Every value in this table is read straight from statisticsManager_C.adaptDifficulty. Hard and Hardcore share identical scalar parameters — the difference is that Hardcore observes all eligible apartments at once while Normal/Hard observe only one.

Parameter Easy Normal Hard Hardcore
expoLevelDEA_start
Heat needed for DEA to start watching
600.0 500.0 400.0 400.0
deaObservationInterval
Seconds in the observation window
3200 1600 1300 1300
deaChanceMultiplier
Raid roll multiplier at end of interval
0.55 0.65 0.80 0.80
expoFactorDropRatePS
Heat decay per second (continuous)
0.18 0.13 0.10 0.10
expoFactorMin
Floor — heat never decays below this
35.0 50.0 80.0 80.0
ExpoFactorMultiplier
Global heat scaling factor
0.70 1.00 1.20 1.20
Practical impact: On Easy the DEA gets 3200 seconds (~53 min) of observation per cycle and rolls a 55%-weighted raid chance. On Hard/Hardcore that window collapses to 1300 seconds (~22 min) with an 80% roll. Hard/Hardcore raids are not just more frequent — they hit nearly 4× faster per cycle and 45% harder.

🔌 Heat Decay (Continuous)

Your exposition factor drains continuously toward expoFactorMin (the floor for your difficulty) at the rate of expoFactorDropRatePS per second. It is not a "one-tick-per-second integer drain" — it is a real-valued continuous deduction.
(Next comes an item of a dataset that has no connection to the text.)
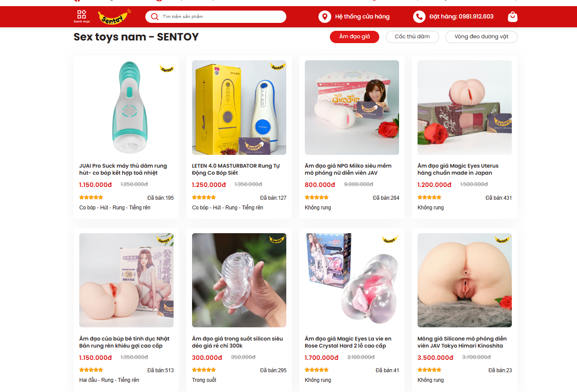Switch to the Cốc thủ dâm tab
Screen dimensions: 577x392
[x=412, y=37]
Difficulty Drop / sec Drop / minute Floor (min heat)
Easy 0.18 10.8 35.0
Normal 0.13 7.8 50.0
Hard 0.10 6.0 80.0
Hardcore 0.10 6.0 80.0
Reading the table: Easy bleeds off ~10.8 heat per real-time minute; Hard/Hardcore only 6.0. From a peak of 500.0 heat (DEA start threshold on Normal), passive decay to the floor takes roughly 57 minutes of real time on Normal, 70 minutes on Hard, and 43 minutes on Easy. The decay is multiplied by ExpoFactorMultiplier when reading the final clamped level — on Hard your effective heat reads 20% higher than the raw factor.

🔥 What Builds Heat

Heat (exposition factor) is the weighted average of recent sales and events. Activity older than 200 timecodes is pruned from the running average.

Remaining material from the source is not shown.